[size=150]False Positives[/size]
If I take a rich text document, duplicate it into the same group, and then add the letter “a” to the beginning or end of the document, DT then designates both as being unique despite the fact that they both share a significant amount of unaltered text. I get that, the “content” is different.
However, I have two small video files (files.me.com/kioarthurdane/4qbtrx) that DT claims to be duplicates despite the fact they have completely different audio tracks and while the video tracks share similarities in the middle, there is enough difference to distinguish between the two based on video alone following the above append/pre-append demonstration. I consider these to be false positives and therefore a “bug” since the expected behavior is not seen.
In DT, do whole video frames not count in the evaluation of similarity? If so, then DT ignores the idea that “a picture is worth a thousand words” because apparently a single printable character is worth more than a few minutes of video and audio.
If a 2 minute video file can be confused with a 1 minute video file, then too should two text documents that share more than 99% content, word count/frequency/order.
Now, I do see the use for a fuzzy evaluation of duplicates because image files can be rendered into different file formats. However, I’ve yet to see DT pick out the same base image saved at two different pixel counts (by the way, images with dpi not equal to 72 are displayed incorrectly in the Width x Height column).
But I have also seen multiple FLV files of entirely different video and audio content which have similarly been flagged as duplicates. If DT uses metadata and tagged information within a file to determine similarity, what’s the point of having video/audio content at all? Why would the fact two files are so radically different in file size be ignored when considering the likelihood of similarity?
[size=150]Possible Solution?[/size]
Having “Duplicate” be a binary value of either “Is Duplicate” or “Is unique” does not give enough information when the comparison algorithm is kept secret or esoteric. Not knowing what DT will consider a duplicate or not makes me not want to use the feature at all since it’s so unpredictable.

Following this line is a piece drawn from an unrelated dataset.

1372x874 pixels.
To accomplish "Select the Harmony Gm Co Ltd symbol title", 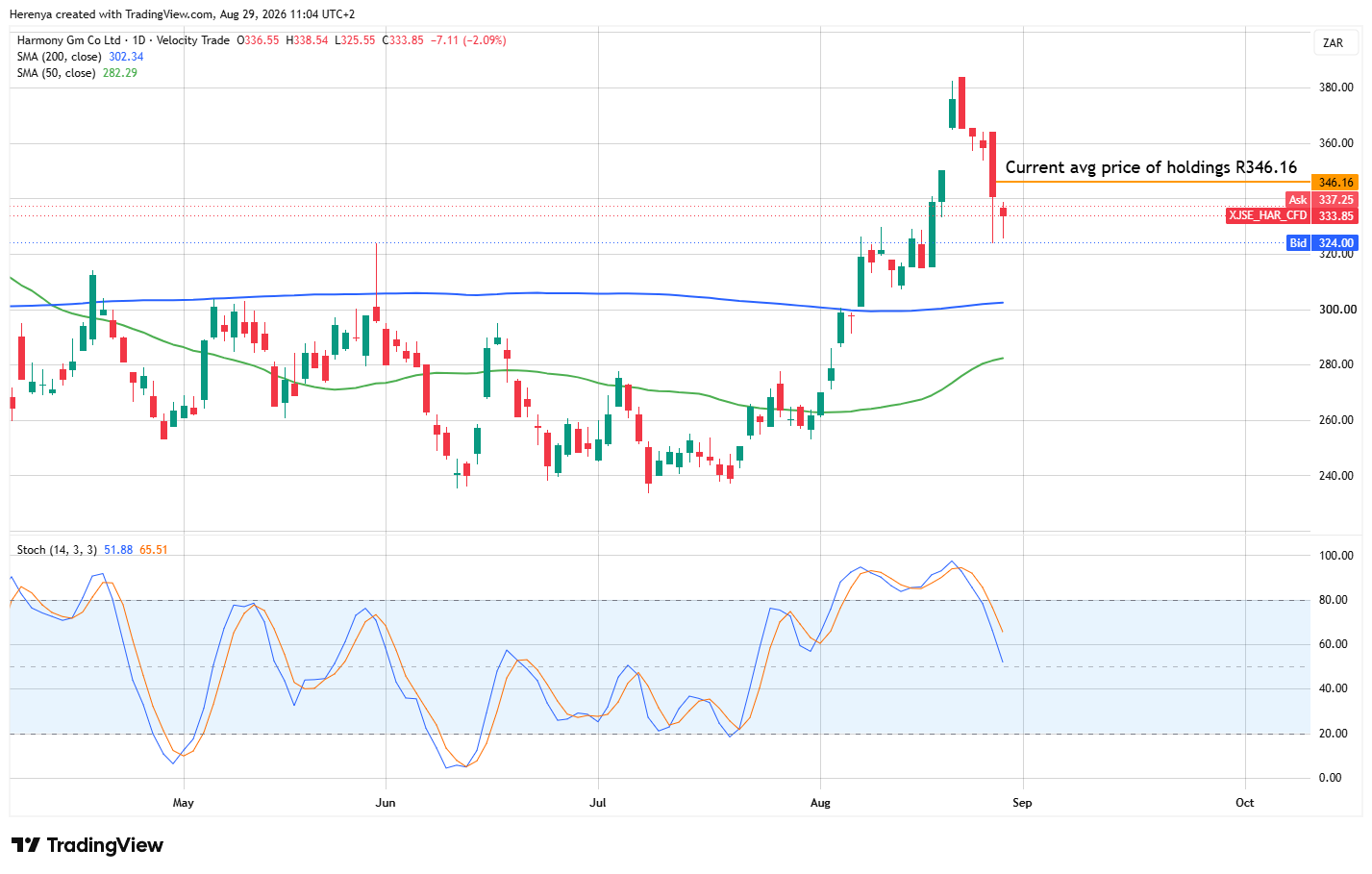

Perhaps there should be a searchable column displaying the “Duplicate Confidence” to show when these files are more or less likely to actually be similar. Consider it in the same vein as the “Relevance” column displayed when searching (which is a form of comparison too!).
[size=150]Resolving Duplicates[/size]
Furthermore, when attempting to resolve duplicate issues, I end up spending most of my time asking the question “Which one do I want to get rid of? Which one has the better resolution/quality? Maybe I want to make a replicant in the other location so I can keep the folder/tag information.”

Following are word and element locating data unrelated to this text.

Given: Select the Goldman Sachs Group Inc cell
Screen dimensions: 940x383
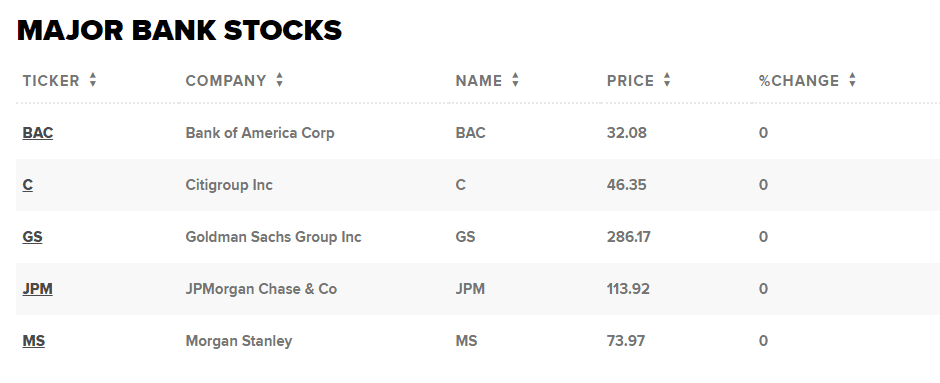Looking at the screenshot, I should point(273,237).
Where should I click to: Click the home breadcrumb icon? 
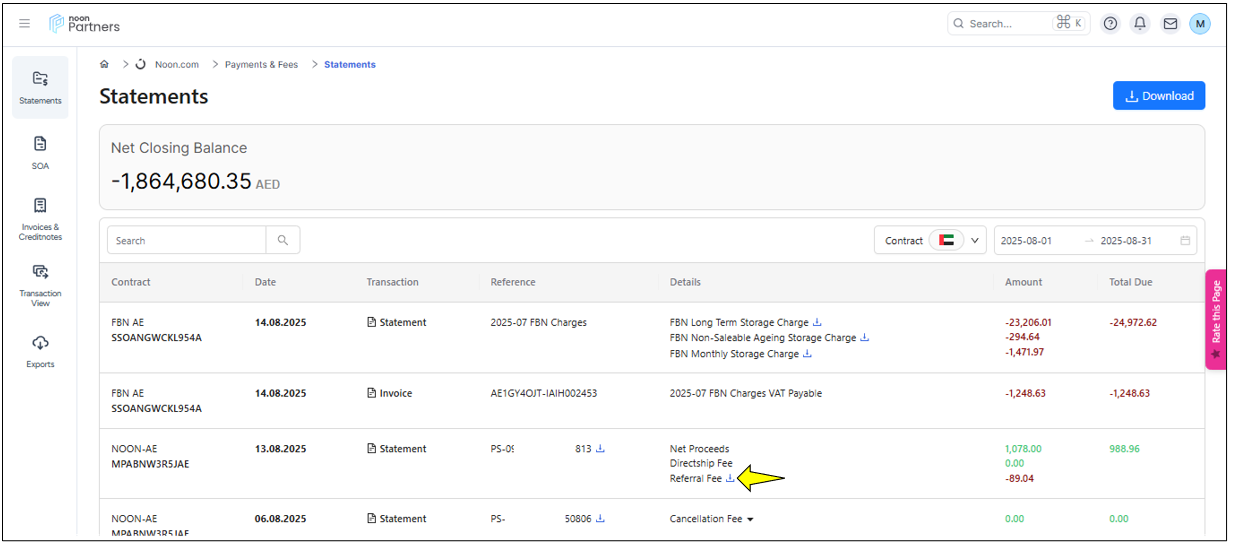coord(104,64)
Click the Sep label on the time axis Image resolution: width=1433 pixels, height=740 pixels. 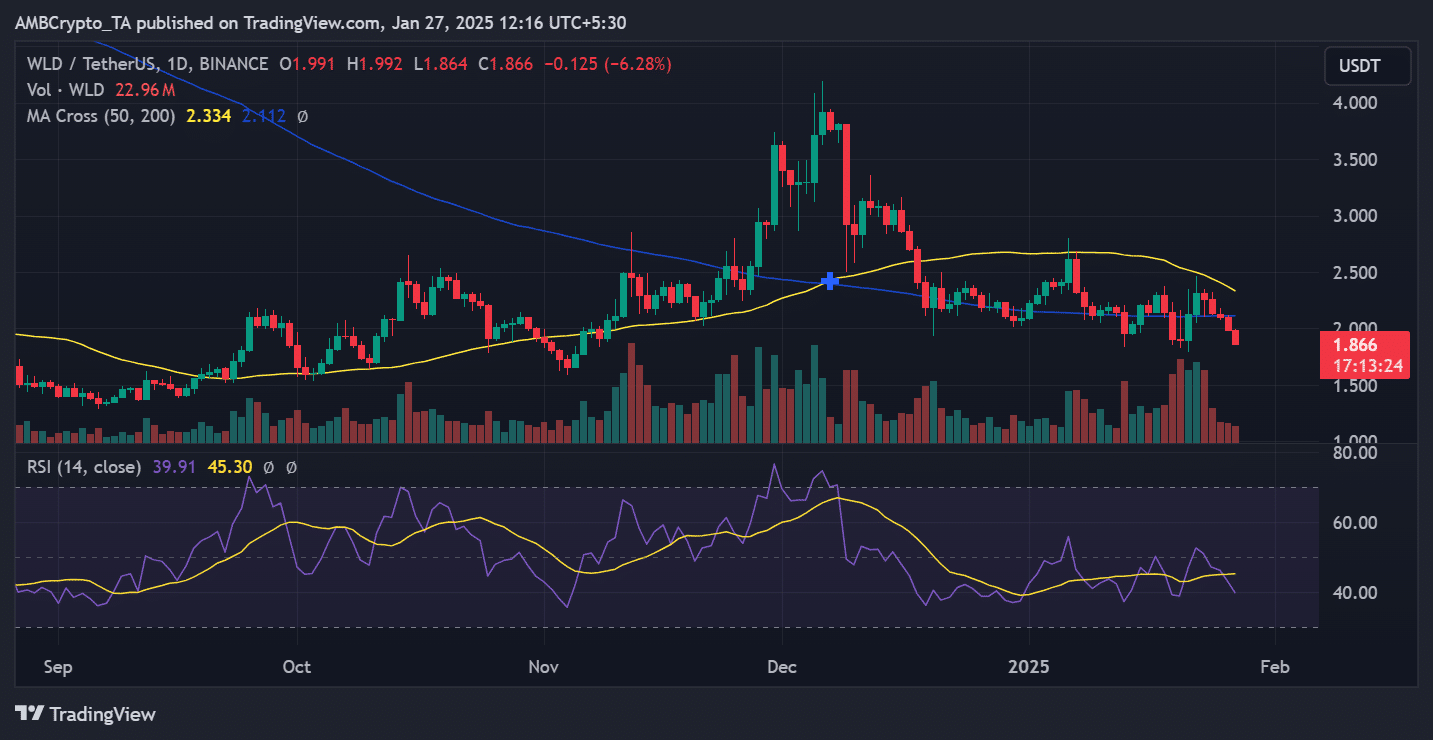pyautogui.click(x=57, y=666)
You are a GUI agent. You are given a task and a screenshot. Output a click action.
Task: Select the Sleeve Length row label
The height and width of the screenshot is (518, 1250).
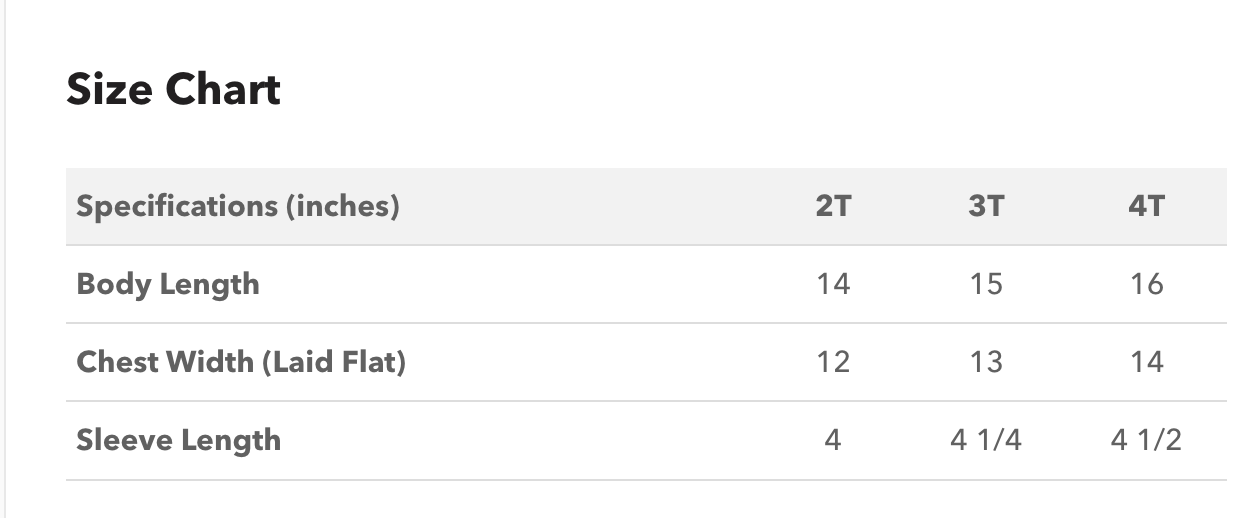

I would like to request that a UI be created for showing me what files are duplicates of other files, the ability to tell DT that it’s wrong and to not consider this one file or many to be duplicates, and to give the option to Keep One Copy (options to pick the newest, oldest, largest, smallest, best quality, etc) and yet another option to Replicate the Kept File into the deleted file’s previous locations.
[size=150]Replicants and Tagging[/size]
Similarly, it would be nice to see a way of identifying Replicants in a similar manner, especially when trying to resolve whether a file is the “original” or just a replicant. There have been a few occasions where when trying to eliminate tags on an file by deleting the file from it’s group under the Tags group, I have inadvertently removed the file all-together. I didn’t mean to delete the file, just clear out a given Tag.
I think having a UI for Replicants like I described above for Duplicates would assist in those occasions where replicants exist in many subgroups and subgroups of a single, deep group. Inherited tags should be “collapsable” so that replicants in parent Tags/Groups are minimized.
[size=150]Conclusion[/size]
I love the hierarchical and inherited tagging system that DevonThink has come up with, but I think it can be polished a bit more with some basic file handling mechanisms.